Justin dans la douleur
Justin Rose fait d’ailleurs partie de ces joueurs, qui organisent leur calendrier de cette manière «internationale». Le jeune Anglais qui vient de remporter le Volvo Masters à Valderrama et du même coup l’Ordre du Mérite 2007 s’est contenté de 12 tournois «européens» pour décrocher son premier sacre et devancer Ernie Els et Padraig Harrington au classement des gains. Cela signifie simplement qu’il a été très performant dans les tournois majeurs. On remarque en effet qu’il a passé les quatre cuts et qu’il n’a pas terminé au-delà de la 12ème place dans les épreuves du Grand Chelem. Il a en plus récolté deux secondes places dans des tournois lucratifs et finalement la victoire dans le Tour Championship européen, à Valderrama, où il devait non seulement terminer dans les deux premiers pour s’imposer à l’Ordre du Mérite, mais aussi devancer Padraig Harrington avec lequel il était pour ainsi dire à égalité avant l’épreuve espagnole.
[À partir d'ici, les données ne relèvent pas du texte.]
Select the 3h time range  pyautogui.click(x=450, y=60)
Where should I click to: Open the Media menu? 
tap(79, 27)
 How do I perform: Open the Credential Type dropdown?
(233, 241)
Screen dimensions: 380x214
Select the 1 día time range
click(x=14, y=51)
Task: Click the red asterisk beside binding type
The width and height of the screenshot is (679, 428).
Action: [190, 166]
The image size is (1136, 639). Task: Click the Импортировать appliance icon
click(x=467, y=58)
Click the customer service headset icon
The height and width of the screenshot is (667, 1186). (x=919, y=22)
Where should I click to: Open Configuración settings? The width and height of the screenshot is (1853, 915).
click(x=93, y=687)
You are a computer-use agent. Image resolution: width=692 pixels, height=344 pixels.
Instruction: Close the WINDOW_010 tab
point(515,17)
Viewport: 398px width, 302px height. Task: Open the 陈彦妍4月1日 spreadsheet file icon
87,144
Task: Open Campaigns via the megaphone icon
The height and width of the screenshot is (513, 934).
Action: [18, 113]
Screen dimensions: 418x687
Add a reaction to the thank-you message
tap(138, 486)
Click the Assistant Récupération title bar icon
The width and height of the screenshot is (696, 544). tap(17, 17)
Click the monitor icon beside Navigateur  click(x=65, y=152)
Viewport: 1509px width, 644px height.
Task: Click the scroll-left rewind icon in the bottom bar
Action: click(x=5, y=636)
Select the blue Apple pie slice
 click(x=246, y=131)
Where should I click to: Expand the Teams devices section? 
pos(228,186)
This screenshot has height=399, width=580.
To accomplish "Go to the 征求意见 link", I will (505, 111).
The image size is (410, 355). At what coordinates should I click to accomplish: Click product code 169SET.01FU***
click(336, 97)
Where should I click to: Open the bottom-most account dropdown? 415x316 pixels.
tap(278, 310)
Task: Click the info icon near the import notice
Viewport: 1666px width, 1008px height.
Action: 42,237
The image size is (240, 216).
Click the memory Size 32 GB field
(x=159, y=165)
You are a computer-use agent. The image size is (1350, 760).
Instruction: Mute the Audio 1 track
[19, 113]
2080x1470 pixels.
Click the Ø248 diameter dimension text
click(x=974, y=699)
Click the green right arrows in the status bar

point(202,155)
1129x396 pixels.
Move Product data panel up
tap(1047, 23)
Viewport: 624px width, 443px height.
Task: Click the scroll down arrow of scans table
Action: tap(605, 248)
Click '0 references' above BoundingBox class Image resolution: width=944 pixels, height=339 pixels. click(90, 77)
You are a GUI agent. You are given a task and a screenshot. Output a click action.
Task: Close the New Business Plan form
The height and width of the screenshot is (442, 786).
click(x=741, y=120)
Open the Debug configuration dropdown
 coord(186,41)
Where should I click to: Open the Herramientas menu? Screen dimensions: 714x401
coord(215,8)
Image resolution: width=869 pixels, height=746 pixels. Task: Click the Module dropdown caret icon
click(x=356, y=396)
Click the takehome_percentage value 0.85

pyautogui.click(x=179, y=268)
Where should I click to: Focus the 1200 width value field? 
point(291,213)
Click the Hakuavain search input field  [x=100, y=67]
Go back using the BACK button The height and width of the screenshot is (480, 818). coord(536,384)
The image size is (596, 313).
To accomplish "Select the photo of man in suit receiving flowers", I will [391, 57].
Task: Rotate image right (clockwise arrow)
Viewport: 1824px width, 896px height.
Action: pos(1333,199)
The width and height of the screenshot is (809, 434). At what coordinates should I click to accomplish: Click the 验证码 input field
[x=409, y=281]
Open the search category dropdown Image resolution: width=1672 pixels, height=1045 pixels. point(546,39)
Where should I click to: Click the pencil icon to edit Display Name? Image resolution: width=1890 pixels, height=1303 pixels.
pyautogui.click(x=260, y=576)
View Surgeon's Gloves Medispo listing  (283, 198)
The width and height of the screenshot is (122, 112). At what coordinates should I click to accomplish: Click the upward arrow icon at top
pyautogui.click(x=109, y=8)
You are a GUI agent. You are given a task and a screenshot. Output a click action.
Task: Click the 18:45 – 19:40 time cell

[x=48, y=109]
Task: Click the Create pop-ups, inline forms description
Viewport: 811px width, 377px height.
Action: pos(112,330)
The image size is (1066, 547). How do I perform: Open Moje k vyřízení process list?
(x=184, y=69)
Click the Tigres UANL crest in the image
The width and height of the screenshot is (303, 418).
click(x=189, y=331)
Vainqueur d’un playoff improbable, il a terminé la saison avec panache en s’imposant à deux joueurs peu charismatiques (Simon Dyson et Sören Kjeldsen), mais en montrant néanmoins une nouvelle fois une certaine fébrilité lors du dernier tour. Le dénouement de la saison 2007 a donc été plein de suspense, avec un jeune vainqueur sympathique, au swing magnifique et au potentiel énorme. D’ailleurs, Justin Rose profite de ce bonus de sympathie depuis 1998, lorsqu’à 18 ans, encore amateur, il avait terminé 4ème du British Open en rentrant un pitch sur le 18 du Royal Birkdale. Sa victoire à l’Ordre du Mérite rappelle une incongruité du golf européen: avec Peter Oosterhuis, Lee Westwood et Nick Faldo, il n’est que le quatrième Anglais à remporter ce classement! Alors que l’Angleterre représente à peu près la moitié du marché du golf européen… Après son exploit au British Open 1998, Justin était passé professionnel et avait connu une vraie galère en manquant un nombre de cuts impressionnants. Mais deux victoires en 2002 l’avaient propulsé à un rang que son talent méritait. Aujourd’hui, il occupe le 7ème rang du classement mondial, sans aucun Européen devant lui! Ne lui manque plus qu’un titre majeur – et pourquoi pas à Augusta, où le parcours semble parfaitement convenir à son jeu? Il est juste dommage que l’US Masters ne se déroule qu’en avril!